Don’t. Don’t cry. Be still and strong.
You’re bigger than the pain
I know, pain lingers. It kills you, memories flood your mind. But you’re more than the tears that fall down every time you pass by your favorite restaurant or see that shirt you both dreamt of buying. Your plans, the dream destinations, long-term goals, you have to accept that they’re gone. For someone who is battling pain during the season that should be celebrated with a feast, here are some pieces of advice for you to consider.
Make sure you’re always occupied
When you’re not doing anything, it’s the perfect time when memories come rushing through. So, to avoid this, travel with your friends or at least go out with them. Devote your time to work, cook, watch, and never mourn for something that will never come back.
When there’s nothing left to do, rest. Sleep the whole day, you deserve that. But flooding your pillows with your tears has no sense at all.
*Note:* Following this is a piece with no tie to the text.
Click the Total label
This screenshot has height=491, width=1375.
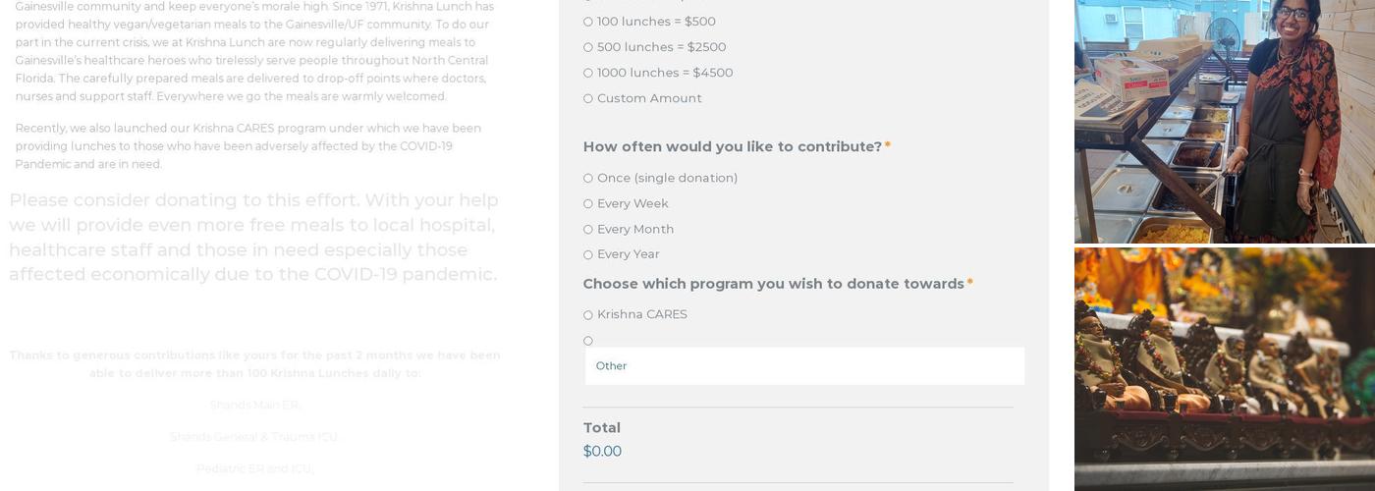[x=601, y=428]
It is a common coping mechanism, but it has to stop in time.
Know when to stop
No one or nothing can ever dictate you when to stop. It’s all in your heart and mind. But my advice would be, stop as early as you can. Don’t let those tears go out of your eyes. Instead, look at that mirror and ask yourself. If I will not let go of all the drama inside my body, how can I move forward?
Move on and move forward
Take your time. No one is rushing you. The difference between ‘move on’ and ‘move forward’ is that the latter is not afraid to show weakness. Letting go is not a piece of cake. You are prone to being vulnerable. Forcing yourself to forget can cause further damage.
And the last thing you should do to accept the fact that you had lost the person you think you’d share forever with.
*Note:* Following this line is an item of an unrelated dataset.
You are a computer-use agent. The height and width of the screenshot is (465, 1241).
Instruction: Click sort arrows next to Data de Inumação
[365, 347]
I always believe that ‘to forget’ is never the solution, forgiveness is. But before you give it to others, forgive yourself first. Forgive yourself for not being yourself for a moment, because you are busy crying in silence. Then forget the person who caused you so much pain. Forgive everything that has happened during the time you are together. Forgive those happy moments for you have not cherished them. Forgive those dark times for you have not anticipated it.
There’s no shortcut to moving on, but taking baby steps will never be a wrong move. Don’t be afraid to admit that you’re weak. Be strong to stand up. Everyone understands everything you’re going through. Everyone can be you.